ÖSTERREICH. Nachdem Orbán zunächst bei einer gemeinsamen Pressekonferenz die ungarische Migrationspolitik lobte und die EU sowie den jüdischen US-Milliardär und Philanthropen George Soros verbal attackierte, bekundete Orbán, dass es in Österreich und der EU Hunderttausende Migranten mehr gebe, wären Ungarn und Serbien nicht so konsequent vorgegangen.
Der Premier brüstete sich zudem damit, dass Ungarn "der einzige migrantenfreie Ort in Europa" sei, was an den rechtlichen und physischen Hürden für Migration liege. So lasse Ungarn Migranten das Land nur betreten, sofern diese bereits über einen positiven Asylbescheid verfügen. Zudem verwies Orbán drauf, dass Ungarn die eigene Grenze mithilfe eines Zaunes schütze: "Ich sage nicht, dass die Migranten manchmal drüberspringen können, aber den größten Teil können wir anhalten und sie können gar nicht als Migranten nach Österreich kommen".
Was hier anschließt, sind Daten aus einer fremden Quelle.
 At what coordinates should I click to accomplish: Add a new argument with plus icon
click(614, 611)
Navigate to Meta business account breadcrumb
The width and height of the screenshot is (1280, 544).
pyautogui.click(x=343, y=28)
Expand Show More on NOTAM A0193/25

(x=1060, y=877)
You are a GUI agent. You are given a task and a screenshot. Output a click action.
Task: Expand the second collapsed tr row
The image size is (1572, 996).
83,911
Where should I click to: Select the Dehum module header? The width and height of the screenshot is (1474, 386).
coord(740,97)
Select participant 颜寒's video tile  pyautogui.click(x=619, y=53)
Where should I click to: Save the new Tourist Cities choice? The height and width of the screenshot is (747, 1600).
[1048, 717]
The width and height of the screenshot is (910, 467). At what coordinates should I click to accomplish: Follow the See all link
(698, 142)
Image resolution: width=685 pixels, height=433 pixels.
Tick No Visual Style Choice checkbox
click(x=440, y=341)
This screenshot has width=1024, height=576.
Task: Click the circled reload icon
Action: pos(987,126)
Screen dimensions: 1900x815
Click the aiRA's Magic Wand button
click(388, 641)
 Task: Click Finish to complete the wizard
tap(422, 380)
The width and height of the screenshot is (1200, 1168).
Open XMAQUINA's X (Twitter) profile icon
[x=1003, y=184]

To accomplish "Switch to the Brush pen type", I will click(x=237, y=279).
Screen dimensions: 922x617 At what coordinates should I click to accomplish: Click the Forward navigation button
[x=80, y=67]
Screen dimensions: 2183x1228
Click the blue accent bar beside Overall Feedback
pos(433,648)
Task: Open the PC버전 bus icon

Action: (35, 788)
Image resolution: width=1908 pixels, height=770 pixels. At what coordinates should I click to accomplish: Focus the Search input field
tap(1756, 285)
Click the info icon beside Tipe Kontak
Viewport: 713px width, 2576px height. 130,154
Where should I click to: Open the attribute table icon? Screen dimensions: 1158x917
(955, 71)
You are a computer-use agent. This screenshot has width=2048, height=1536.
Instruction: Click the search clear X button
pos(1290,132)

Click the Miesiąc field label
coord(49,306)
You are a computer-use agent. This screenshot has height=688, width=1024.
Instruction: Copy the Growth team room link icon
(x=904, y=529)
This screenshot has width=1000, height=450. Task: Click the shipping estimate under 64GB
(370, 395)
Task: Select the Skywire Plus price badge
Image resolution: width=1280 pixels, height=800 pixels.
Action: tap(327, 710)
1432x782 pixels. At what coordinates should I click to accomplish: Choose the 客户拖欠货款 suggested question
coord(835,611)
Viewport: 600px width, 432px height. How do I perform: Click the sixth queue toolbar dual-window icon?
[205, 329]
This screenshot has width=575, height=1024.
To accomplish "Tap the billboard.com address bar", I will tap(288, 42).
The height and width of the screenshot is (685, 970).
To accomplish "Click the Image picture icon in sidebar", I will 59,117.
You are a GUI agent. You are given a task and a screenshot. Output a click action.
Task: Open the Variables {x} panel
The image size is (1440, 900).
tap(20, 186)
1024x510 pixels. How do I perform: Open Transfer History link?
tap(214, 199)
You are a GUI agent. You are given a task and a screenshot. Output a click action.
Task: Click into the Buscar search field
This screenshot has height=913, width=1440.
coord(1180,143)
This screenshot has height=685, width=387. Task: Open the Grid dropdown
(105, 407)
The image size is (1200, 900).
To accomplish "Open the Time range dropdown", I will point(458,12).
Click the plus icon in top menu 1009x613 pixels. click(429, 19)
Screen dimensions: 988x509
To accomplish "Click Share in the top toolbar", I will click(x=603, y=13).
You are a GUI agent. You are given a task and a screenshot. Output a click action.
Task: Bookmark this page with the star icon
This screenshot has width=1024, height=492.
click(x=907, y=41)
Nehammer kontert Orbán und verweist auf bisherige Erfolge
Der Bundeskanzler reagierte darauf: "Es stimmt zwar, dass sich die irregulären Migranten nicht in Ungarn aufhalten, aber zu 80 Prozent durch Ungarn nach Österreich kommen und wir haben dann 109.000 Asylanträge und Ungarn hat 45". Nehammer betonte jedoch, dass man die Interessen anderer Staaten verstehen müsse, zudem seien Österreich, Ungarn und Serbien Verbündete.
"Wir müssen feststellen, dass das Asylsystem der EU kaputt ist und nicht funktioniert", so Nehammer weiter. Aus diesem Grund haben die drei Länder "die Asylbremse deutlich angezogen". Der Bundeskanzler verwies in diesem Zusammenhang auf die Ergebnisse, die die bisherige Zusammenarbeit geliefert habe. Konkret führte er die Schlepperbekämpfung in Ungarn an und dankte Vučić, der die Visafreiheit für Tunesier und Inder in Serbien beschränkt hatte. Dies habe zu einer unmittelbaren Reduktion der Asylantragszahlen in Österreich geführt, so Nehammer. Laut dem Bundeskanzleramt seien die Antragszahlen von Jänner bis Mai um 20 Prozent niedriger gelegen als im Vorjahreszeitraum, im Mai sogar um 30 Prozent.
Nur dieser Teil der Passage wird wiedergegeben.